I congratulate Lieb et al on their excellent systematic review. ^{Reference Lieb, Völlm, Rücker, Timmer and Stoffers1} However, it is interesting that studies until June 2008 were included in this review; moreover, that in January 2009 the National Institute for Health and Clinical Excellence (NICE) guidelines advised that ‘drug treatment should not be used specifically for borderline personality disorder or for the individual symptoms or behaviour associated with the disorder’. ²

I am surprised that there were no randomised controlled trials (RCTs) available at the time of study on the usefulness of quetiapine, although some RCTs of aripiprazole and olanzapine were.
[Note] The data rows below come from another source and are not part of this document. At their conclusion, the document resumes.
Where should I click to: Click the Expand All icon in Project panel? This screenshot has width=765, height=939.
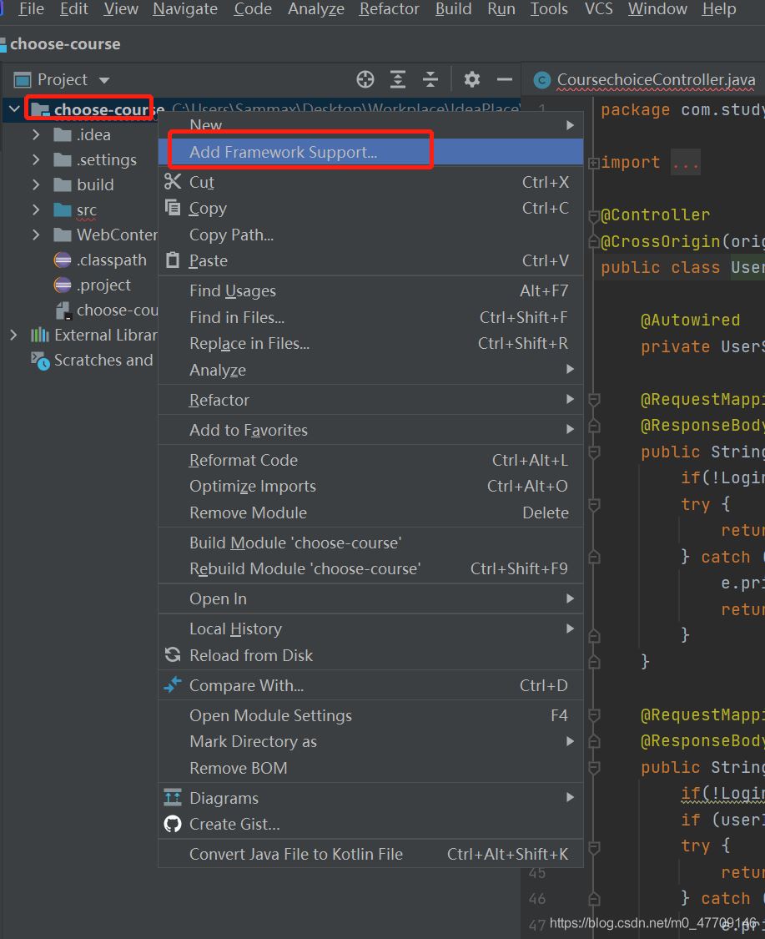398,79
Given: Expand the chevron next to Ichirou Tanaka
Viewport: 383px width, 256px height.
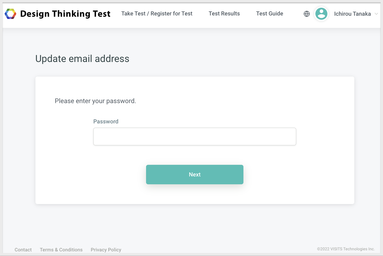Looking at the screenshot, I should pos(376,14).
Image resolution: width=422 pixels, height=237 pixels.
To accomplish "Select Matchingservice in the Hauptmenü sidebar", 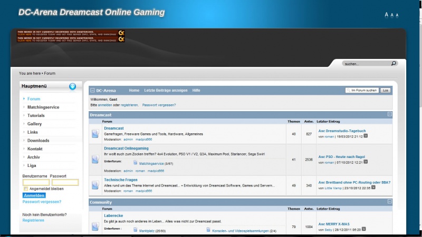I will (x=43, y=107).
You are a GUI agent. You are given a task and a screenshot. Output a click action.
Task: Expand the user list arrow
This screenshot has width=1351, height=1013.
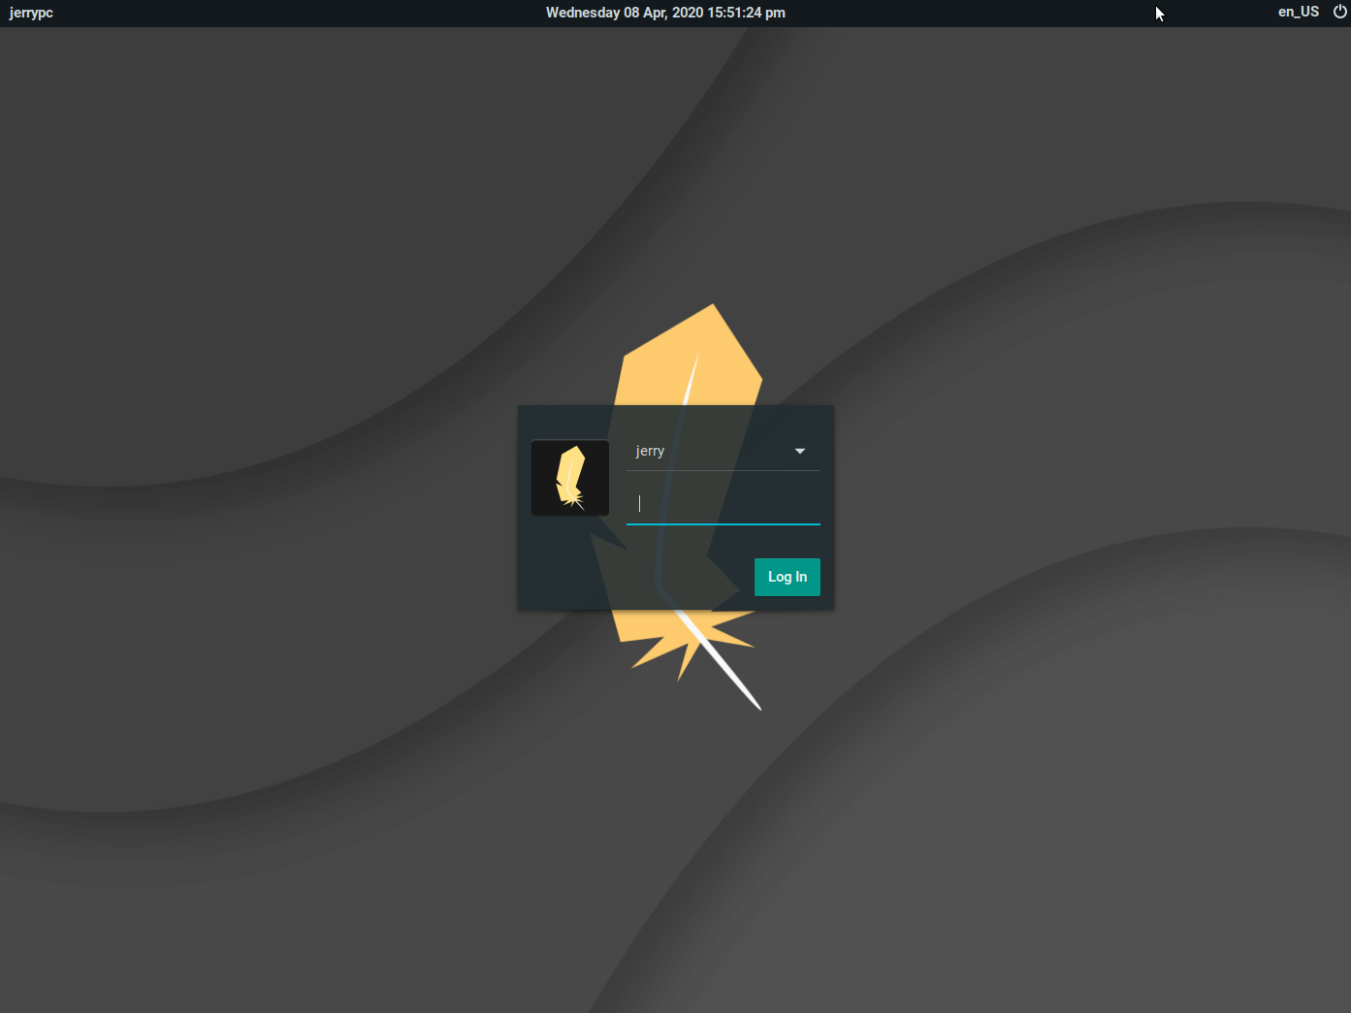(x=800, y=451)
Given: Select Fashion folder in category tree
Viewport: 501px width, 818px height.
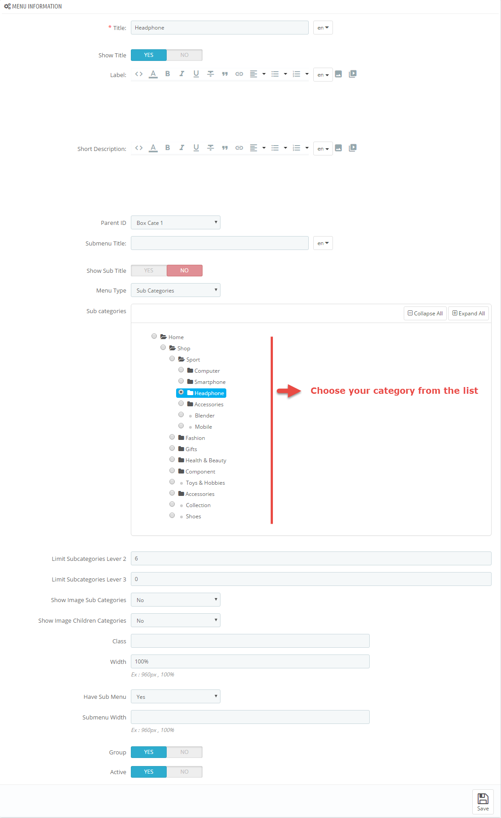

A few open-label studies have been done highlighting the usefulness of quetiapine in reducing impulsivity and affective symptoms, ^{Reference Villeneuve and Lemelin3–Reference Adityanjee, Romine, Brown, Thuras, Lee and Schulz7} and it is evident in clinical practice that it does have some beneficial effects on mood instability and aggression.

It is a pity that forest plotting could not be done, which would have shown how much variation existed among studies and the degree of precision of each study, although one can understand the various difficulties faced by the authors.

Lastly, I would like to seek clarification regarding somewhat conflicting statements in the paragraph ‘Implications for practice and research’; it initially states ‘nor can low-dose antipsychotics be advised for cognitive–perceptual symptoms as earlier recommended by the American Psychiatric Association Practice Guidelines’, but later states ‘the SGAs (aripiprazole, olanzapine) should be the first choice for treating cognitive–perceptual symptoms’.